PhD Preliminary Oral Exam: Lichuan Deng
Improving Binary Decision Diagrams for Symbolic Analysis of Discrete State Systems
State space exploration is a fundamental step in the formal verification of discrete state systems. However, the exponential growth of the state space—known as the state space explosion—poses a longstanding challenge. Binary Decision Diagrams (BDDs) have proven effective in mitigating this issue across various industrial applications, including VLSI design and the verification of circuits and protocols.
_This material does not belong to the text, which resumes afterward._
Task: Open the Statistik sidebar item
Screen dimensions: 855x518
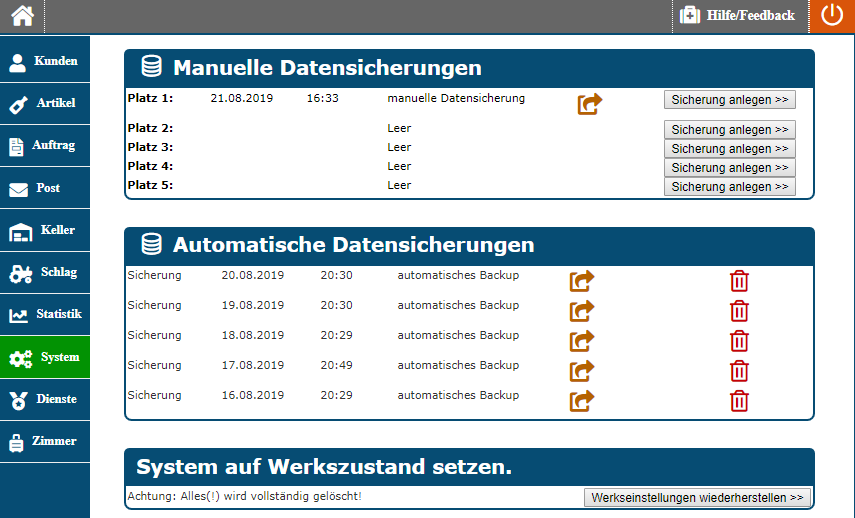Action: pyautogui.click(x=45, y=315)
Among the canonical BDD variants, reduced ordered BDDs (FBDDs) and zero-suppressed BDDs (ZBDDs) are widely used. Each offers unique advantages depending on the structure of the function being represented, though determining the optimal form in advance is often difficult. To address this, we first proposed Reduction-on-Edge Complement-and-Swap BDDs (RexBDDs), which combine key features of FBDDs and ZBDDs while introducing more edge-level abstractions. RexBDDs improve both the size and runtime performance of state space encoding. Building on this, we proposed Edge-Valued Modulo BDDs (EV%BDDs) to represent functions mapping states to quantitative values (e.g., distances) more compactly. We then introduced enhanced abstraction mechanisms into Binary Matrix Diagrams (BMxDs) to efficiently encode transition relations, leveraging saturation techniques for symbolic state space exploration. Finally, to optimize for scenarios involving extensive querying, we employed a heuristic-based method to concretize "undefined" BDD entries—those never queried—by assigning them appropriate values. This post-processing step yields further reductions in diagram size, supporting faster and more memory-efficient query evaluation.
Committee: Gianfranco Ciardo (co-major professor), Andrew Miner (co-major professor), Samik Basu, Nok Wongpiromsarn, and Myra Cohen.